- _Exercise requirements_:
Search the records for the string "target" and copy every line in which it appears.

- _Task input_:
________________________________________

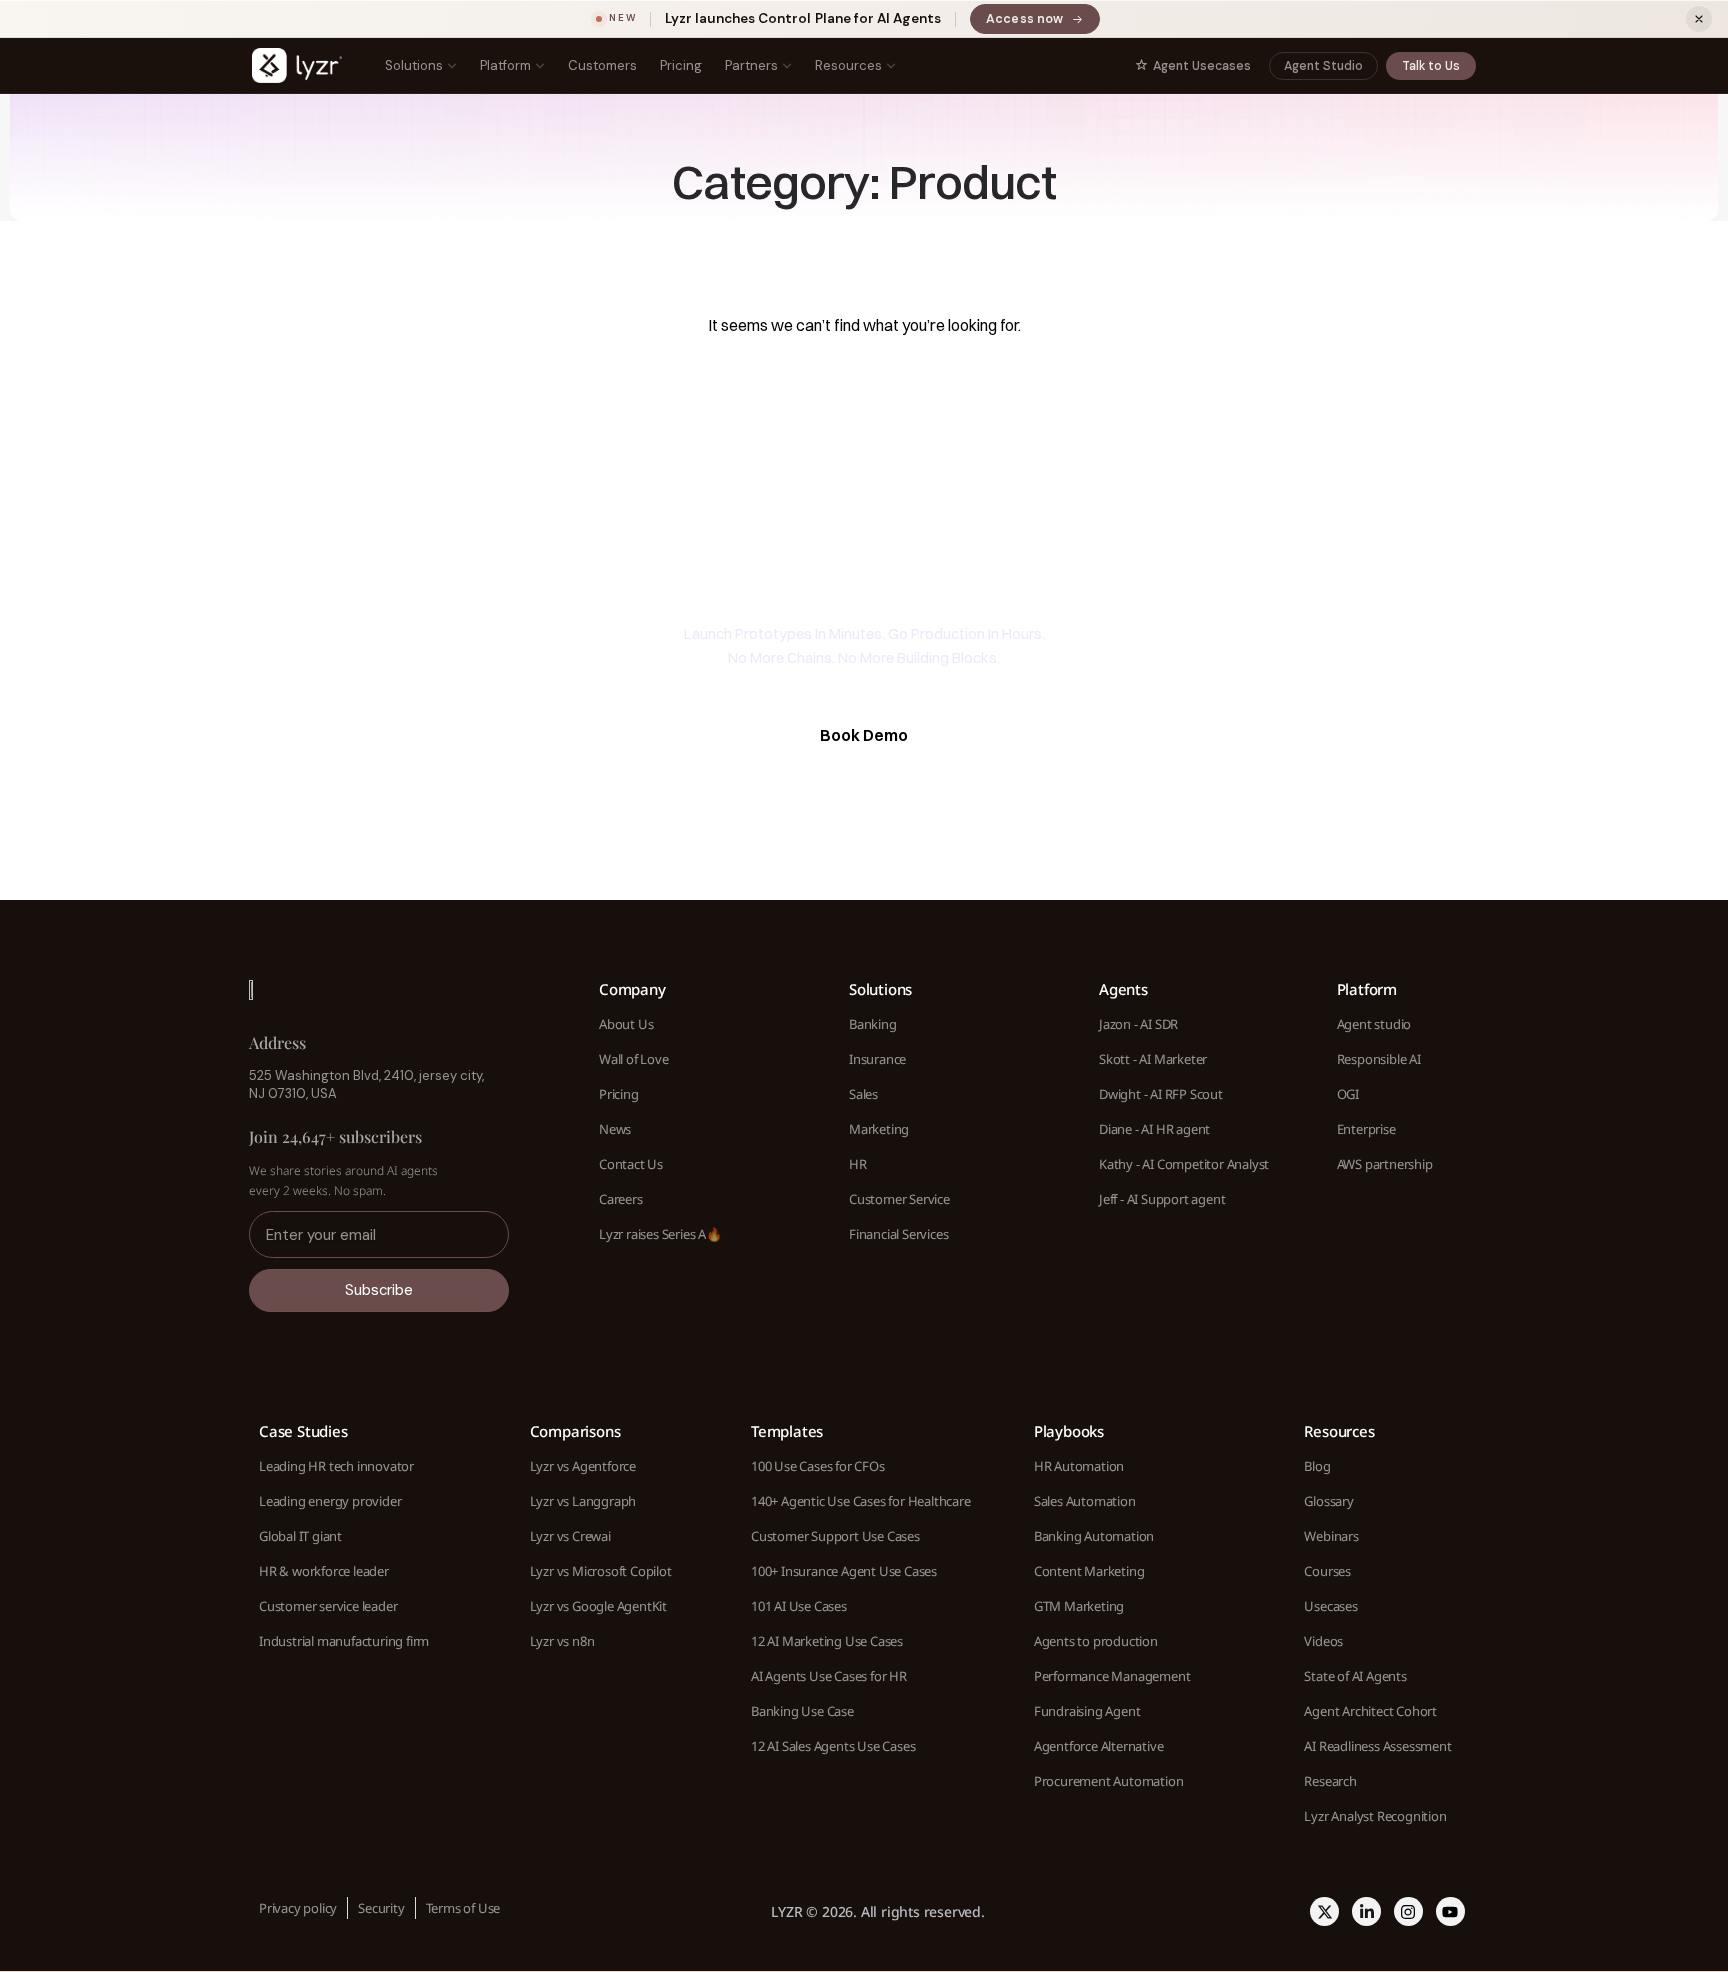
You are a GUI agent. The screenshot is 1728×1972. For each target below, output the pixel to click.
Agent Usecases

________________________________________

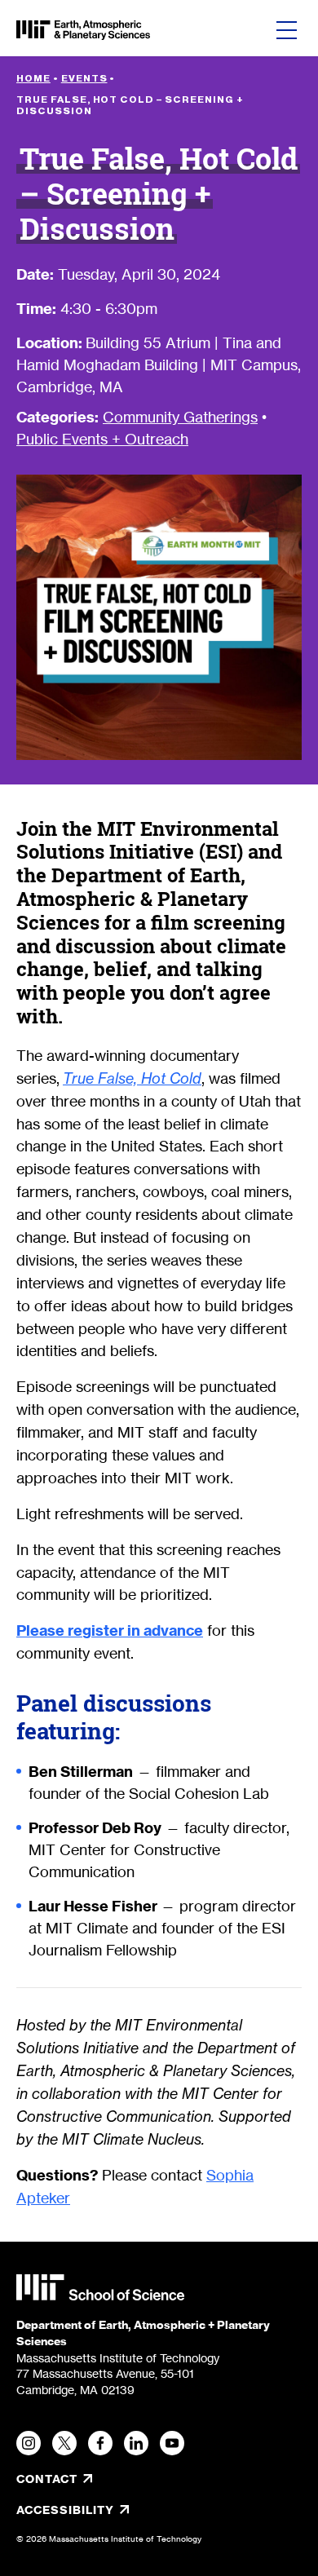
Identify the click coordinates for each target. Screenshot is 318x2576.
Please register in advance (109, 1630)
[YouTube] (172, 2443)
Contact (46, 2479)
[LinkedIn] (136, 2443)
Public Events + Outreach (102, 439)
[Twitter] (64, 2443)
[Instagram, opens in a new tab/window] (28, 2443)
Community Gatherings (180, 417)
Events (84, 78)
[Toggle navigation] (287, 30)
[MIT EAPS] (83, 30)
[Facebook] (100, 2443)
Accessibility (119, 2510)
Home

________________________________________

- _Output below_:
You are a GUI agent. The screenshot is 1728×1972. For each target below, output the pixel to click.
Identify the click coordinates for each target. Screenshot is 318x2576.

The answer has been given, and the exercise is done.